● WHAT THIS TASK INVOLVES
The complete set of records below must be repeated precisely as given.

------------------------------------------------

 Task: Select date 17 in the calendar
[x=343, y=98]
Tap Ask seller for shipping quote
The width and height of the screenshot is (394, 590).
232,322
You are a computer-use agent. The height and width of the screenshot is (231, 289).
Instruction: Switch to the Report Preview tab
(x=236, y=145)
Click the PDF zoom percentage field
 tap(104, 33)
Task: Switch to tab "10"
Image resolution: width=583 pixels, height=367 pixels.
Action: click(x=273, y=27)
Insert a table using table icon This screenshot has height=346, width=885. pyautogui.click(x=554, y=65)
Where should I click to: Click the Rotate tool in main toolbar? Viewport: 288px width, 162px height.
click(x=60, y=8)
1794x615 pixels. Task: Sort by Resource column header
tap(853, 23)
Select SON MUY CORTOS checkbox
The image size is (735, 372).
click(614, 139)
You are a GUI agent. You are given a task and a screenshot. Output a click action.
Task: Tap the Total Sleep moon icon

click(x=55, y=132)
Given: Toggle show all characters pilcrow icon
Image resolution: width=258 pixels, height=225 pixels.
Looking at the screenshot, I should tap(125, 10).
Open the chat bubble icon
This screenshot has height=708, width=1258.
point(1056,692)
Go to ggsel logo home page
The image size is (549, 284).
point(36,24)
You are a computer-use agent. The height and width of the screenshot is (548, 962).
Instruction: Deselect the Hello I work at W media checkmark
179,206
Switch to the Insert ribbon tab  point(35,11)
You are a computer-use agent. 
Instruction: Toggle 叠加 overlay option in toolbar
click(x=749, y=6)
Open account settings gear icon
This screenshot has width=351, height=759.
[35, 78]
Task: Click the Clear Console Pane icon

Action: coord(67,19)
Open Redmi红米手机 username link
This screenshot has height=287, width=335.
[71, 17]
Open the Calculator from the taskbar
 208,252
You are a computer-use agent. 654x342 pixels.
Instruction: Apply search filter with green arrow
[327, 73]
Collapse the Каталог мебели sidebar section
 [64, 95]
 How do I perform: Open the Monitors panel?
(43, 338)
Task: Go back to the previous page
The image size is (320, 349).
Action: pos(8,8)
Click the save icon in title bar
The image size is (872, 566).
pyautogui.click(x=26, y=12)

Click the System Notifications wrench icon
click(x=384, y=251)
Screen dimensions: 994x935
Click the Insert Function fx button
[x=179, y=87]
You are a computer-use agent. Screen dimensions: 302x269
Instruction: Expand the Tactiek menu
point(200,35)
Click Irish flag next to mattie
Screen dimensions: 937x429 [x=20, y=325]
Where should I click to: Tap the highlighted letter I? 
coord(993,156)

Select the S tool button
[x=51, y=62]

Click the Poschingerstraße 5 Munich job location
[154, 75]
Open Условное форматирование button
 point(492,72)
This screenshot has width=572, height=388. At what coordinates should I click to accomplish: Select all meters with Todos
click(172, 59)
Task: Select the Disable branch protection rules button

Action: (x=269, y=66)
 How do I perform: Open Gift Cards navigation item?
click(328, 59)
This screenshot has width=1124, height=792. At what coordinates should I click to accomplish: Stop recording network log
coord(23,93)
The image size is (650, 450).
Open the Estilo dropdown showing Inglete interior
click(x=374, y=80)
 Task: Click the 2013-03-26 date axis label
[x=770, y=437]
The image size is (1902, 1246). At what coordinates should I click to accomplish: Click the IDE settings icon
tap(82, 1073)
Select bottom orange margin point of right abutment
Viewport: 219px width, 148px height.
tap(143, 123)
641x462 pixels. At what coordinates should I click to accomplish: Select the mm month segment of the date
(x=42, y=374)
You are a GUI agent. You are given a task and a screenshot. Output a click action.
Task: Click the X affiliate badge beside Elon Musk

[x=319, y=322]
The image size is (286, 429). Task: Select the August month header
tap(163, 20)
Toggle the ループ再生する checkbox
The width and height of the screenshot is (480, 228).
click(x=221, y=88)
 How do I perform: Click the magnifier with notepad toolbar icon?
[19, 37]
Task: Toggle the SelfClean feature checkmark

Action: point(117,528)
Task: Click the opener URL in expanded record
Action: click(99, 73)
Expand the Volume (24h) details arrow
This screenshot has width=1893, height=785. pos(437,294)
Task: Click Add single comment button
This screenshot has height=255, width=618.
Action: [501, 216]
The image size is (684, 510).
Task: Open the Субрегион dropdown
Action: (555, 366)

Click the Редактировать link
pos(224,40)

------------------------------------------------

● OUTPUT FOR THIS TASK
 Task: Select date 17 in the calendar
[x=343, y=98]
Tap Ask seller for shipping quote
The width and height of the screenshot is (394, 590).
232,322
You are a computer-use agent. The height and width of the screenshot is (231, 289).
Instruction: Switch to the Report Preview tab
(x=236, y=145)
Click the PDF zoom percentage field
 tap(104, 33)
Task: Switch to tab "10"
Image resolution: width=583 pixels, height=367 pixels.
Action: click(x=273, y=27)
Insert a table using table icon This screenshot has height=346, width=885. pyautogui.click(x=554, y=65)
Where should I click to: Click the Rotate tool in main toolbar? Viewport: 288px width, 162px height.
click(x=60, y=8)
1794x615 pixels. Task: Sort by Resource column header
tap(853, 23)
Select SON MUY CORTOS checkbox
The image size is (735, 372).
click(614, 139)
You are a GUI agent. You are given a task and a screenshot. Output a click action.
Task: Tap the Total Sleep moon icon

click(x=55, y=132)
Given: Toggle show all characters pilcrow icon
Image resolution: width=258 pixels, height=225 pixels.
Looking at the screenshot, I should tap(125, 10).
Open the chat bubble icon
This screenshot has height=708, width=1258.
point(1056,692)
Go to ggsel logo home page
The image size is (549, 284).
point(36,24)
You are a computer-use agent. The height and width of the screenshot is (548, 962).
Instruction: Deselect the Hello I work at W media checkmark
179,206
Switch to the Insert ribbon tab  point(35,11)
You are a computer-use agent. 
Instruction: Toggle 叠加 overlay option in toolbar
click(x=749, y=6)
Open account settings gear icon
This screenshot has width=351, height=759.
[35, 78]
Task: Click the Clear Console Pane icon

Action: coord(67,19)
Open Redmi红米手机 username link
This screenshot has height=287, width=335.
[71, 17]
Open the Calculator from the taskbar
 208,252
You are a computer-use agent. 654x342 pixels.
Instruction: Apply search filter with green arrow
[327, 73]
Collapse the Каталог мебели sidebar section
 [64, 95]
 How do I perform: Open the Monitors panel?
(43, 338)
Task: Go back to the previous page
The image size is (320, 349).
Action: pos(8,8)
Click the save icon in title bar
The image size is (872, 566).
pyautogui.click(x=26, y=12)

Click the System Notifications wrench icon
click(x=384, y=251)
Screen dimensions: 994x935
Click the Insert Function fx button
[x=179, y=87]
You are a computer-use agent. Screen dimensions: 302x269
Instruction: Expand the Tactiek menu
point(200,35)
Click Irish flag next to mattie
Screen dimensions: 937x429 [x=20, y=325]
Where should I click to: Tap the highlighted letter I? 
coord(993,156)

Select the S tool button
[x=51, y=62]

Click the Poschingerstraße 5 Munich job location
[154, 75]
Open Условное форматирование button
 point(492,72)
This screenshot has width=572, height=388. At what coordinates should I click to accomplish: Select all meters with Todos
click(172, 59)
Task: Select the Disable branch protection rules button

Action: (x=269, y=66)
 How do I perform: Open Gift Cards navigation item?
click(328, 59)
This screenshot has width=1124, height=792. At what coordinates should I click to accomplish: Stop recording network log
coord(23,93)
The image size is (650, 450).
Open the Estilo dropdown showing Inglete interior
click(x=374, y=80)
 Task: Click the 2013-03-26 date axis label
[x=770, y=437]
The image size is (1902, 1246). At what coordinates should I click to accomplish: Click the IDE settings icon
tap(82, 1073)
Select bottom orange margin point of right abutment
Viewport: 219px width, 148px height.
tap(143, 123)
641x462 pixels. At what coordinates should I click to accomplish: Select the mm month segment of the date
(x=42, y=374)
You are a GUI agent. You are given a task and a screenshot. Output a click action.
Task: Click the X affiliate badge beside Elon Musk

[x=319, y=322]
The image size is (286, 429). Task: Select the August month header
tap(163, 20)
Toggle the ループ再生する checkbox
The width and height of the screenshot is (480, 228).
click(x=221, y=88)
 How do I perform: Click the magnifier with notepad toolbar icon?
[19, 37]
Task: Toggle the SelfClean feature checkmark

Action: point(117,528)
Task: Click the opener URL in expanded record
Action: click(99, 73)
Expand the Volume (24h) details arrow
This screenshot has width=1893, height=785. pos(437,294)
Task: Click Add single comment button
This screenshot has height=255, width=618.
Action: [501, 216]
The image size is (684, 510).
Task: Open the Субрегион dropdown
Action: (555, 366)

Click the Редактировать link
pos(224,40)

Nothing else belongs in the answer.